This method internally calls:
response_assignment.assignment_questionnaires
.find_by(used_in_round: round)
.questionnaire
This resulted in one query per response.
In Repo Y, both score pipelines precompute a
round -> max_question_score map with a single query before the
pipeline runs:
def precompute_max_q_scores
AssignmentQuestionnaire
.joins(:questionnaire)
.where(assignment_id: @assignment.id)
.pluck(:used_in_round, 'questionnaires.max_question_score')
.to_h
end
The result, for example {nil => 10, 1 => 10, 2 => 5}, is stored in
@max_q_score and used as a lookup inside accumulate:
max_score = total_wt * (@max_q_score[round] || @max_q_score[nil] || 1)
Sample Response
{
"type": "review_response_map",
"assignment_id": 1,
"reviewers": [
{ "id": 5, "user_id": 2, "name": "alice",
"full_name": "Alice Smith", "handle": "alice" }
],
"review_scores": { "5": { "1": { "3": 87.5 } } },
"avg_and_ranges": { "3": { "1": { "max": 92.0,
"min": 75.0,
"avg": 83.5 } } }
}
Feedback Report (feedback_response_map)
Produces the list of authors and the IDs of review responses that received author feedback, bucketed by round for varying-rubric assignments.
def source
Response
.joins(:response_map)
.where(
response_maps: { type: 'ReviewResponseMap',
reviewed_object_id: @assignment.id }
)
.order(created_at: :desc)
end
def grouper = ->(r) { [r.map_id, r.round] }
def initial_state = { seen: Set.new, round_1: [],
round_2: [], round_3: [], all: [] }
def accumulate(state, key, response)
return if state[:seen].include?(key)
state[:seen].add(key)
if @assignment.varying_rubrics_by_round?
case response.round
when 1 then state[:round_1] << response.id
when 2 then state[:round_2] << response.id
when 3 then state[:round_3] << response.id
end
else
state[:all] << response.id
end
end
Deduplication uses a Set, which gives O(1) lookup, rather than the
array-based seen_map_round_keys.include? from Repo X, which gives
O(n) lookup.
Authors are fetched once in finalize, not inside the stream.
End-to-End Execution Flow
The run method is inherited from BaseReport.

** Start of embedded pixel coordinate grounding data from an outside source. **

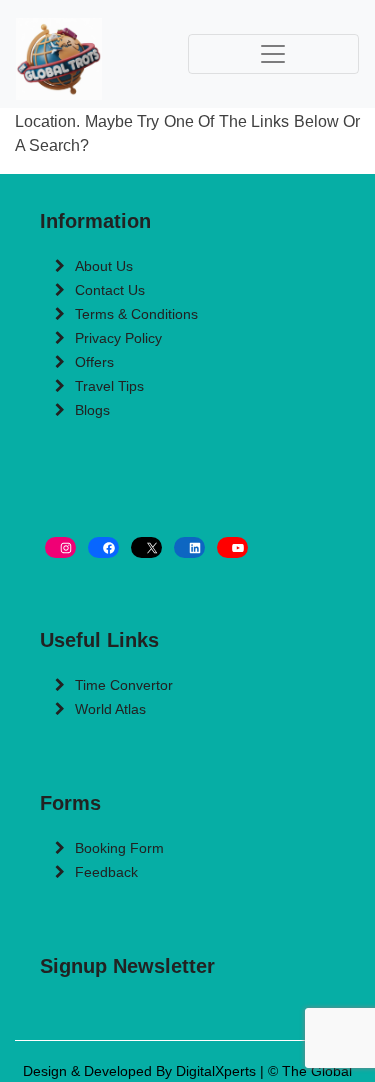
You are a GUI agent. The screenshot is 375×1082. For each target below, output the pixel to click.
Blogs (92, 410)
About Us (104, 266)
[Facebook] (103, 547)
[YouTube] (232, 547)
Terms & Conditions (136, 314)
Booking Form (119, 848)
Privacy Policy (118, 338)
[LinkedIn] (189, 547)
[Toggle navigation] (274, 54)
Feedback (106, 872)
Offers (94, 362)
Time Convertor (124, 685)
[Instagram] (60, 547)
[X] (146, 547)
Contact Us (110, 290)
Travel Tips (109, 386)
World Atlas (110, 709)
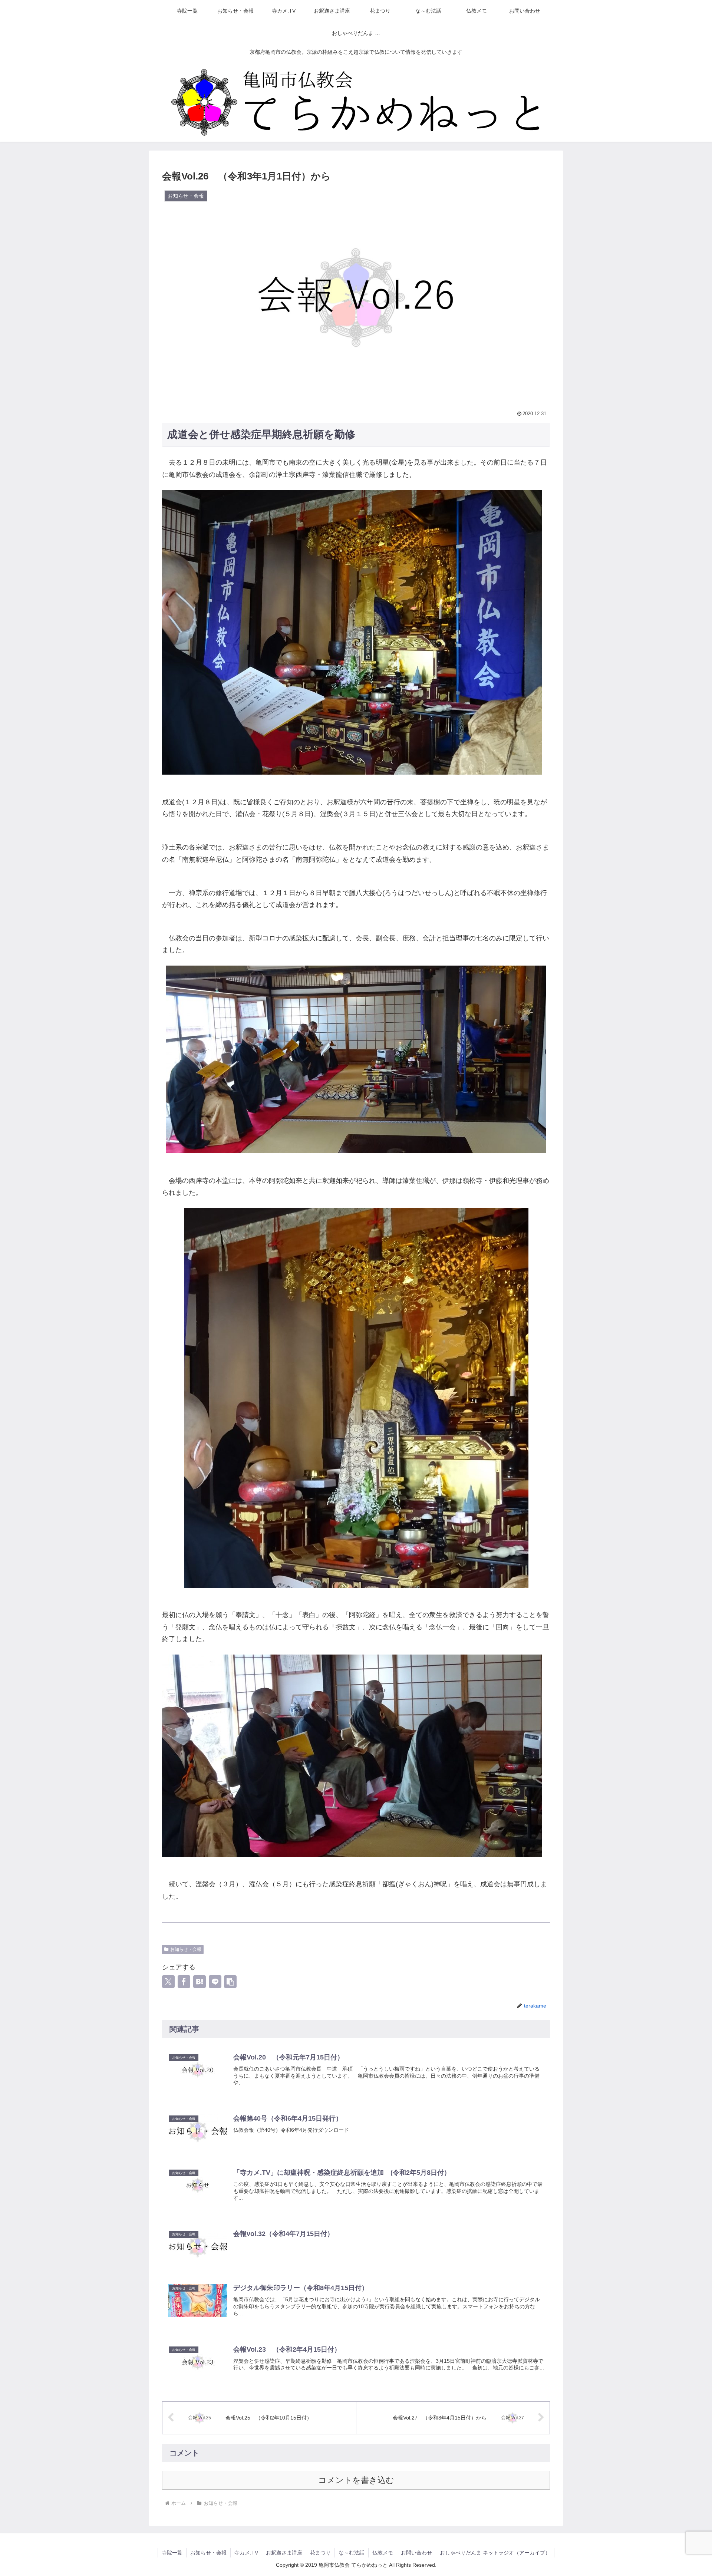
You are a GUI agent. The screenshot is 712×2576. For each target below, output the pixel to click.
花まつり (320, 2553)
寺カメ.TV (246, 2553)
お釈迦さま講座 (284, 2553)
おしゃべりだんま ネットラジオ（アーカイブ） (495, 2553)
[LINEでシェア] (215, 1981)
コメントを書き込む (356, 2480)
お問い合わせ (416, 2553)
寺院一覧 (172, 2553)
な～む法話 (352, 2553)
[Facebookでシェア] (184, 1981)
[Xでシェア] (168, 1981)
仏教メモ (382, 2553)
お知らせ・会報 (185, 1949)
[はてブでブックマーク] (199, 1981)
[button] (230, 1981)
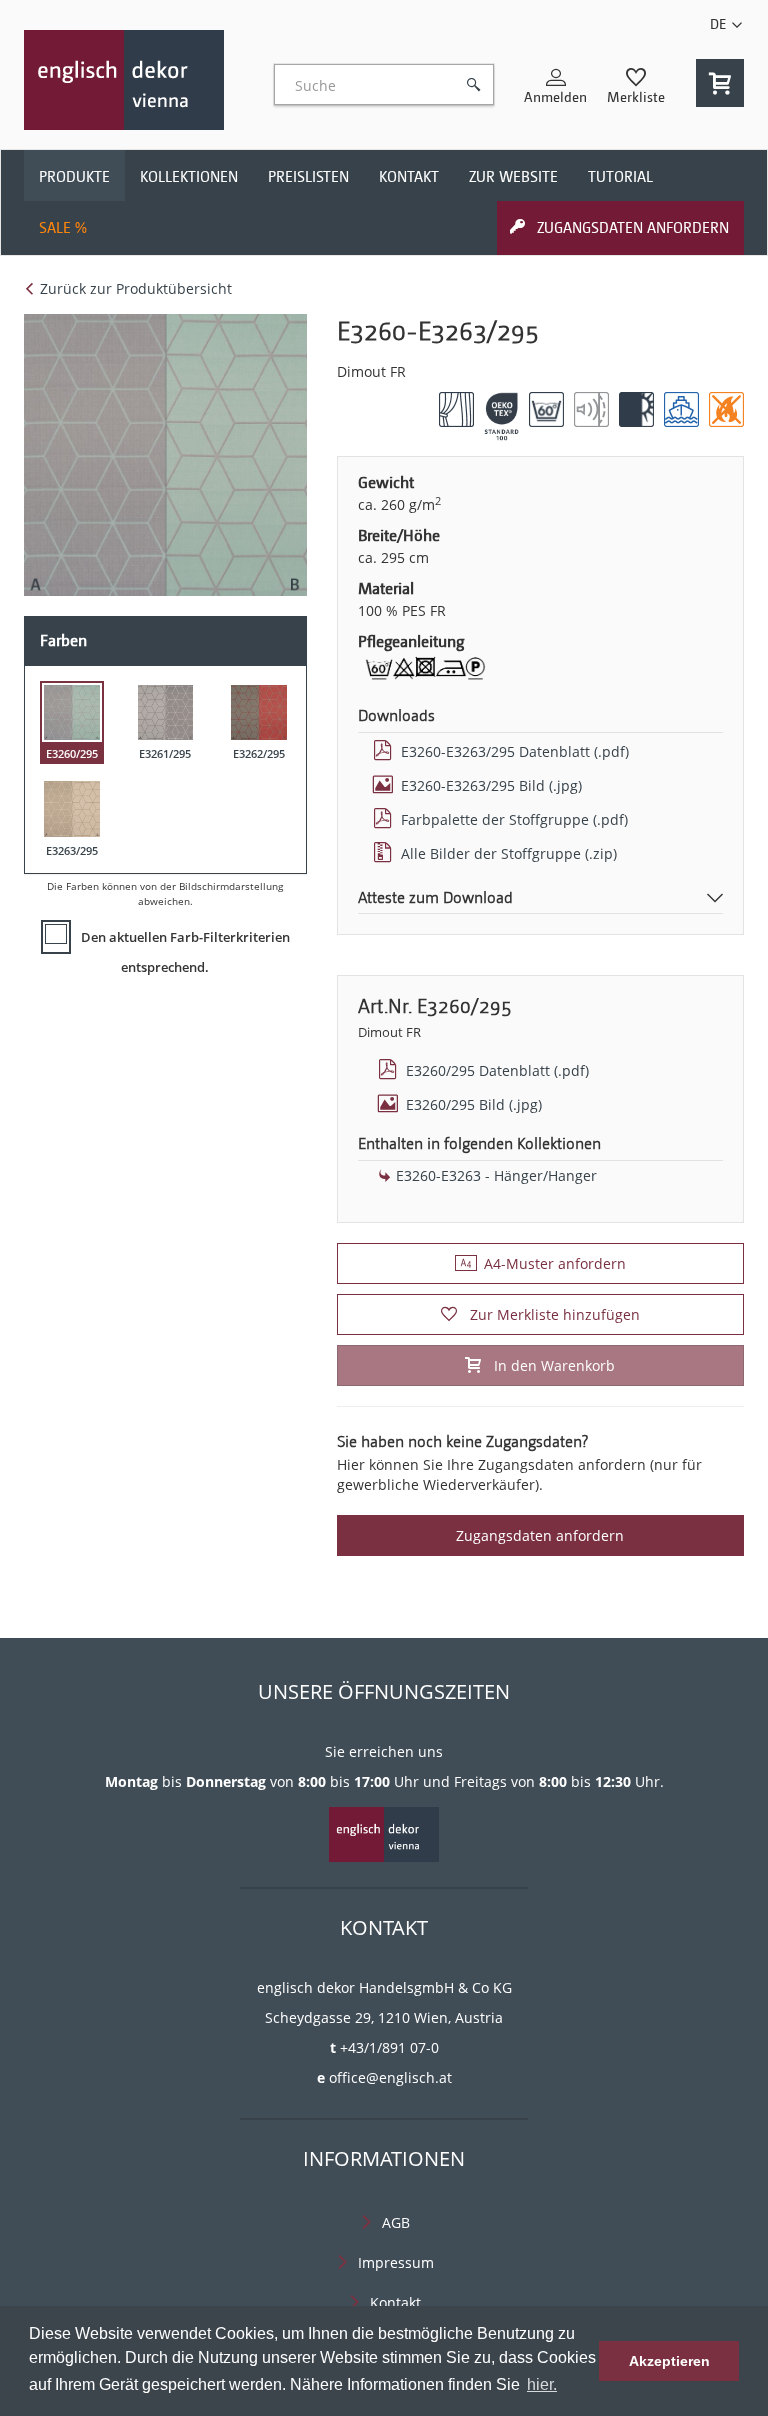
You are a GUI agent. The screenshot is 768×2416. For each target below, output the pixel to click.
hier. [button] (542, 2384)
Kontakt (409, 177)
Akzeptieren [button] (669, 2361)
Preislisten (308, 177)
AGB (396, 2222)
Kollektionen (189, 177)
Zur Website (513, 177)
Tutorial (620, 177)
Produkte (74, 177)
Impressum (396, 2262)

FeedbackReport never defines it.
Calling FeedbackReport.new(assignment).run triggers the following
sequence:
ReportsController
REPORT_CLASSES['feedback_response_map'].new(assignment).run
|
| (inherited from BaseReport)
v
BaseReport#run
|
|-- Step 1: state = initial_state
| => { seen: Set.new,
| round_1: [], round_2: [], round_3: [], all: [] }
|
|-- Step 2: source.find_each(batch_size: 500)
| => Response.joins(:response_map)
| .where(type: 'ReviewResponseMap',
| reviewed_object_id: assignment.id)
| .order(created_at: :desc)
| streams Response records newest-first, in batches
|
|-- Step 3: for each Response row:
| key = grouper.call(row)
| => [row.map_id, row.round] e.g. [42, 1]
|
| accumulate(state, key, row)
| => skip if state[:seen] already has [map_id, round]
| (keeps only the latest response per map per round
| because source is ordered newest-first)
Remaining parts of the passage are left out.